Please explain the following o/p of "top" command

Please explain the following line from the "top" command in the bold :

Mem: 1026228k total, 449640k used, 576588k free, 44812k buffers

Swap: 1052248k total, 2020k used, 1050228k free, 189092k cached

Thanks Arpit


Solution 1:

The “buffers” entry indicates how much of the memory in use is currently being used for disk buffering.

Swap Cache
Only modified (or dirty) pages are saved in the swap file.

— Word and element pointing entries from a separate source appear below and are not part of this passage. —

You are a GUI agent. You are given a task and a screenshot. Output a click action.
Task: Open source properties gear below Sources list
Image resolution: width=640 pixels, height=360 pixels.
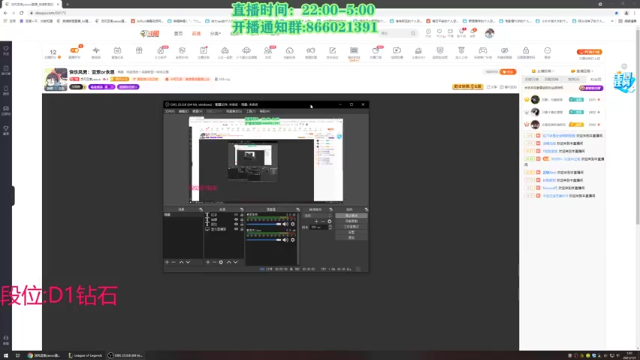tap(221, 262)
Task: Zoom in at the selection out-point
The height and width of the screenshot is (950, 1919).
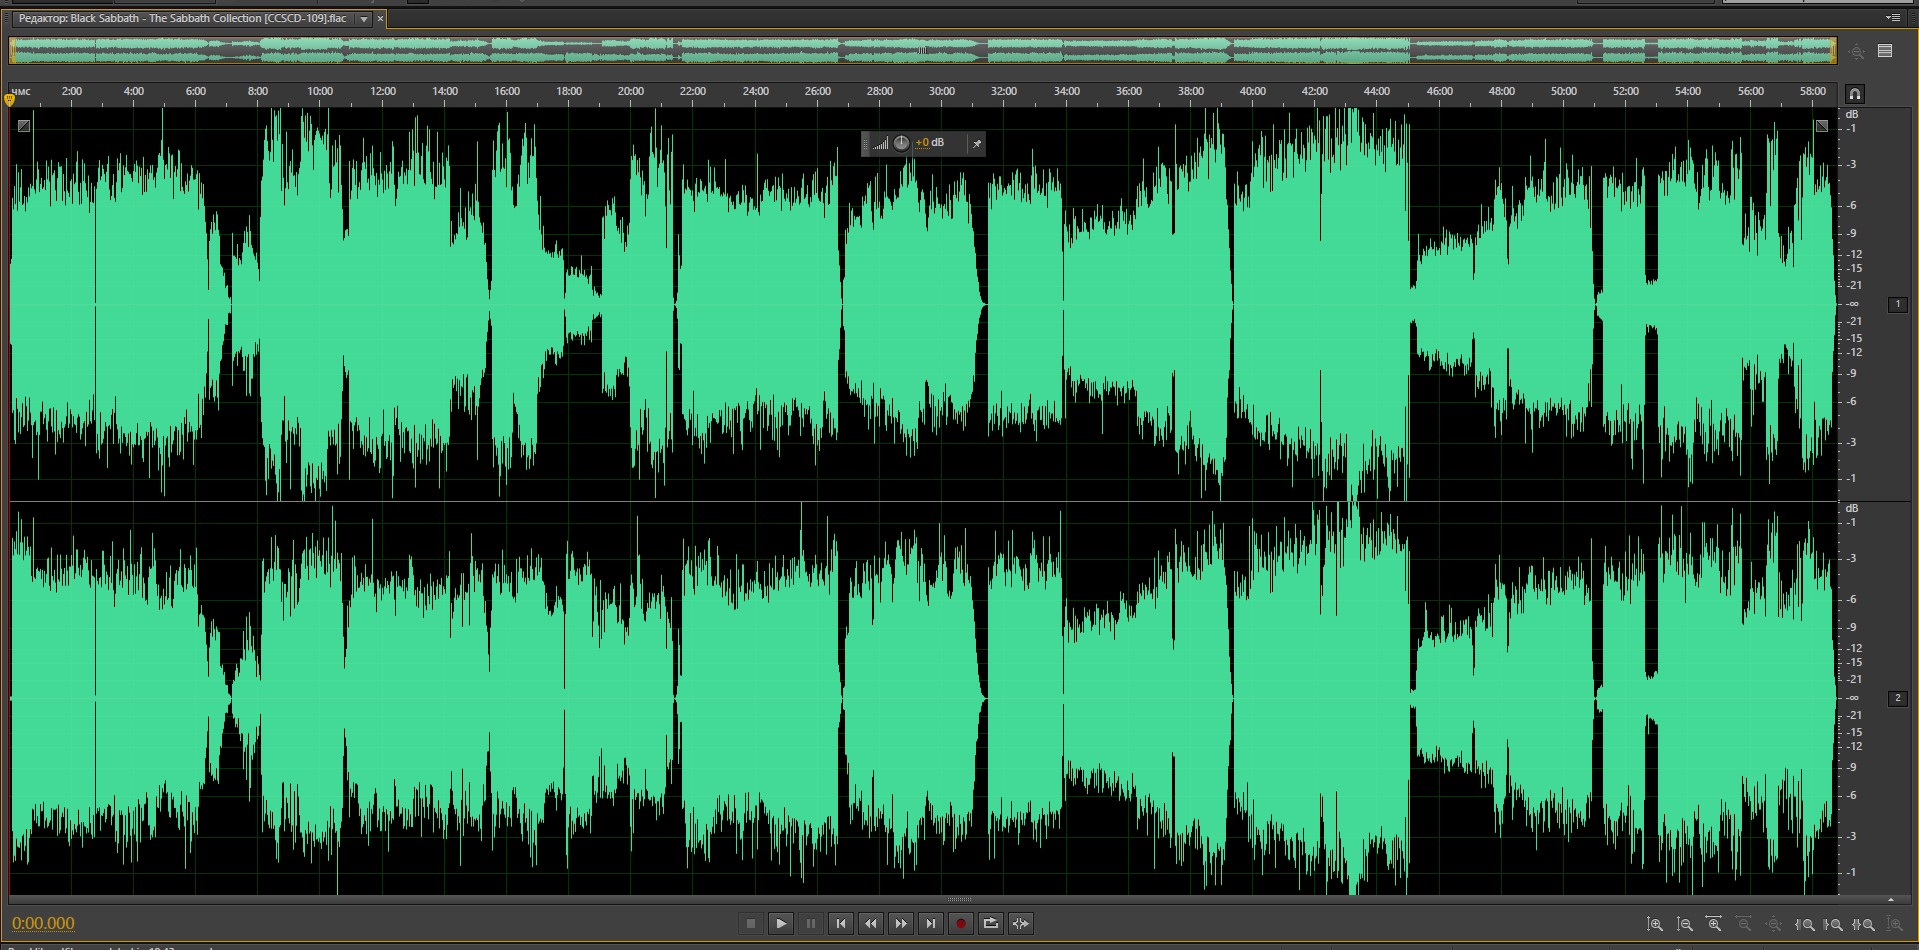Action: click(x=1833, y=924)
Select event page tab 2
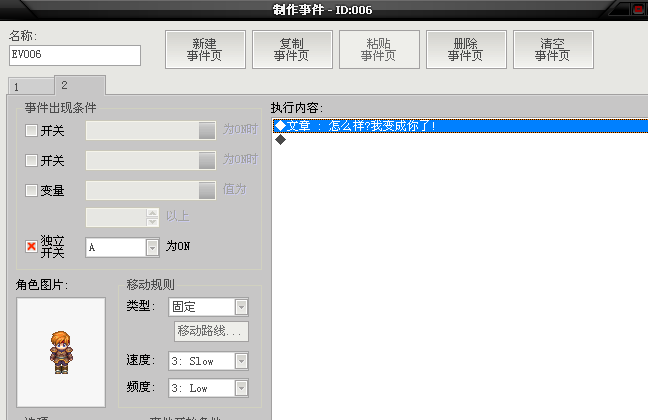This screenshot has height=420, width=648. [x=80, y=85]
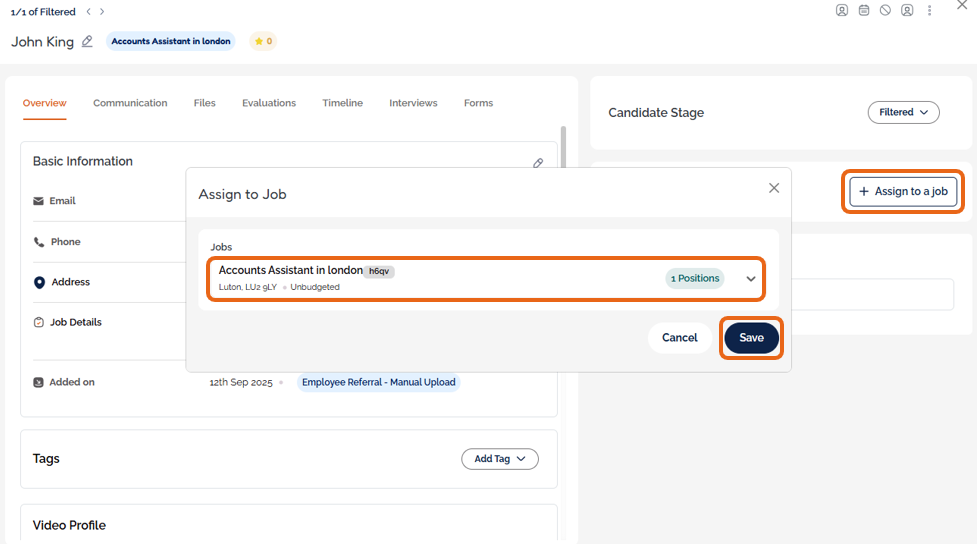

So long as these pages are not modified after they have been written to the swap file then the next time the page is swapped out there is no need to write it to the swap file as the page is already in the swap file. Instead the page can simply be discarded. In a heavily swapping system this saves many unnecessary and costly disk operations.

Solution 2:

Linux automatically caches files read from the disk. That cache is called buffers. The buffers will be released, if your program wants more memory and no more is free.

I don't know what the cached swap means.

EDIT: I googled shortly for the swap and saw the following: http://www.linux-tutorial.info/modules.php?name=MContent&pageid=314

Seems that the cached swap means all the pages in the swap, that are reloaded into memory but unchanged since. These pages in the swap are already valid and if the page is swapped out later again Linux doesn't need to write them actually to the disk.